無色の王曰く、近くに仕掛けていた罠に何者かが懸かった、とのこと。男の子も助けていただいた恩を返したいとのことで同行を取り付けると、青の外套を纏い、強張りの弓と菫色の魔槍を携え向かう。
男の子が眠っていた家屋の外は緑の生い茂る密林であり、無色の王の誘導に従い付いて行けば見晴らしのよい丘にたどり着く。
無色の王は指差す。指先の遠く離れた地点には、赤い鎧を纏う兵士達が蛇のごとく列を成し、森の入り口まで迫っている。
どういうことかと男の子は問えば、無色の王はあの軍勢は赤の女王が差し向けたものであり、このような事態一度や二度ではないと答えた。
男の子はそれを聞くや否や、強張りの弓を構えたと思えば矢を射る。放たれた矢はちょうど進軍をする兵士達の先頭に突き刺さり足を止めさせる。

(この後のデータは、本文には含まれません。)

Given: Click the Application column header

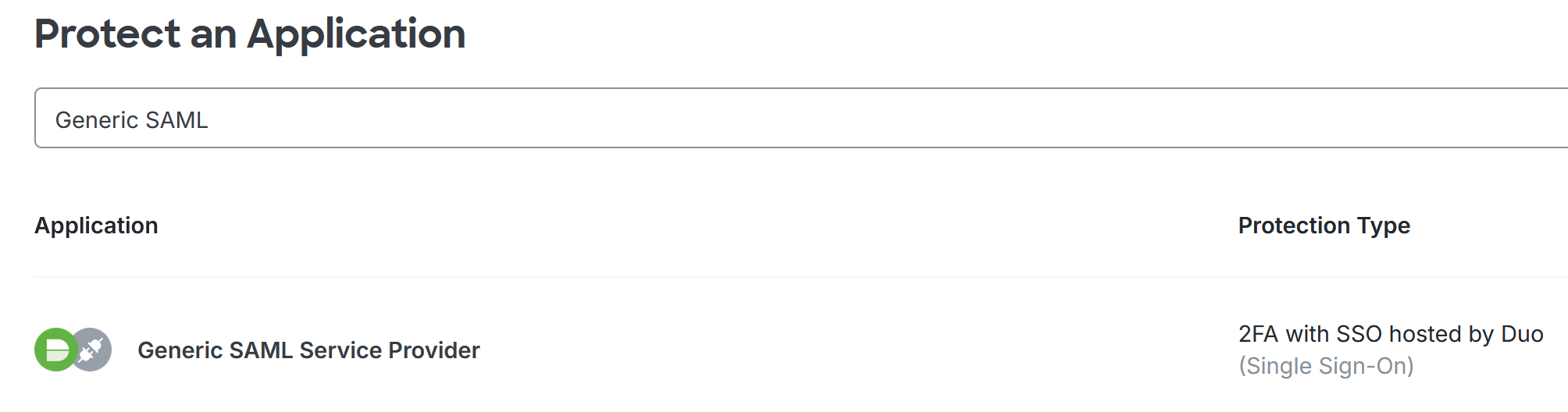Looking at the screenshot, I should click(96, 226).
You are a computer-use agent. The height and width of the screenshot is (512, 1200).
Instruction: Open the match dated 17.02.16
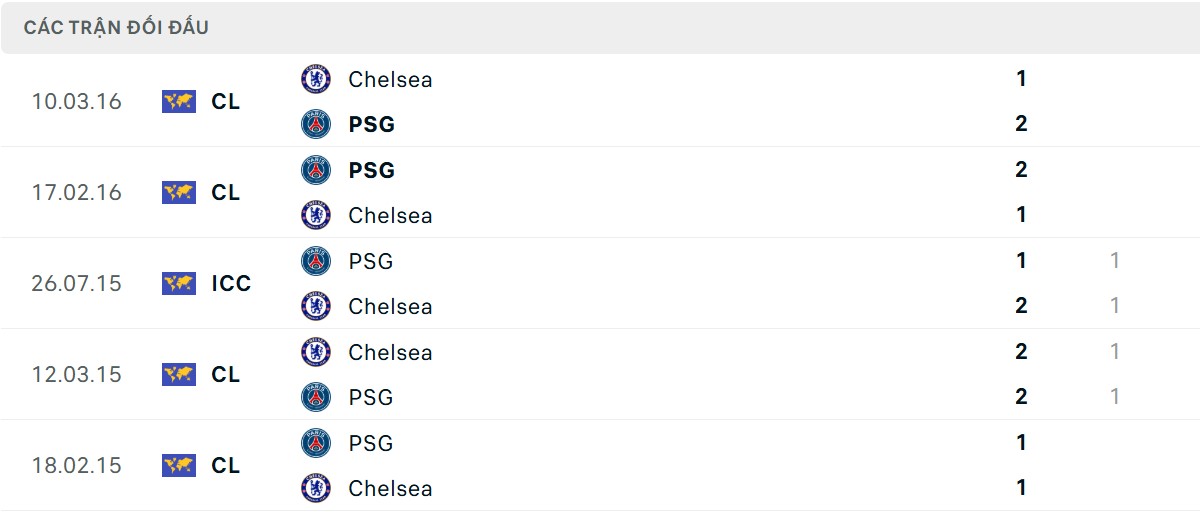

突然降り懸かった矢に微かなどよめきが生まれた軍勢に向け、男の子は肺にいっぱいの空気を吸い込むと、角笛のごとき声を張り上げる。
これより先に近づくことは許さない。この言葉を無視し進む者は全て射殺す、と。
子供の声、と侮る先頭は兵士は警告を無視し入り口に差し掛かると、次の瞬間には肩を射抜かれ絶叫を上げる。

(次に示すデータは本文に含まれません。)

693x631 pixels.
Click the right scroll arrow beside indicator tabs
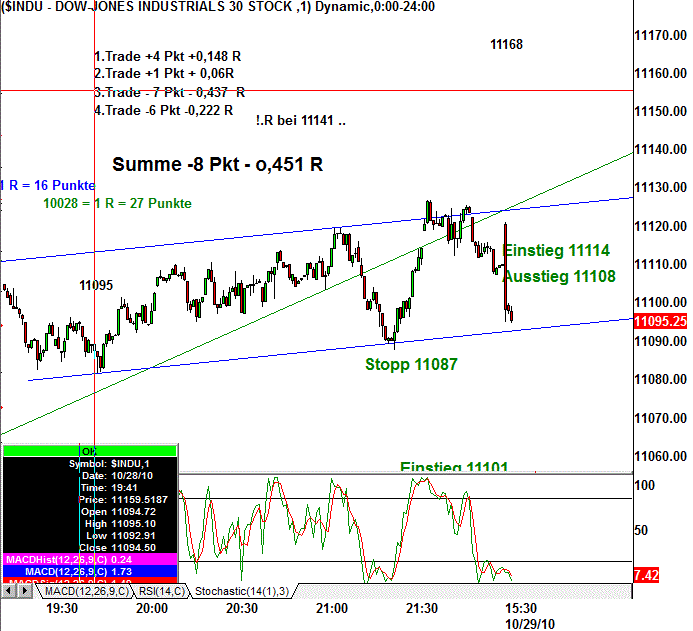pos(23,591)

次に激昂した兵士が槍を構え踏み入れんとすれば腕が吹き飛び、盾を構える者がいればそれを砕き胴を射ち抜かれた。
その後も放たれた矢の悉く必中を成し、矢が尽きれば近くに転がる石ころを番え、百は血染めにしたところでとうとう弓に番うものが無くなってしまった。
一方の軍勢はというと、いっこうに赤い蛇はとぐろを巻いたまま、尾まで見える様子はなかった。如何に優れた弓の射手だとしても、射るための物が無ければどうすることもできず、歯噛みする他なかった。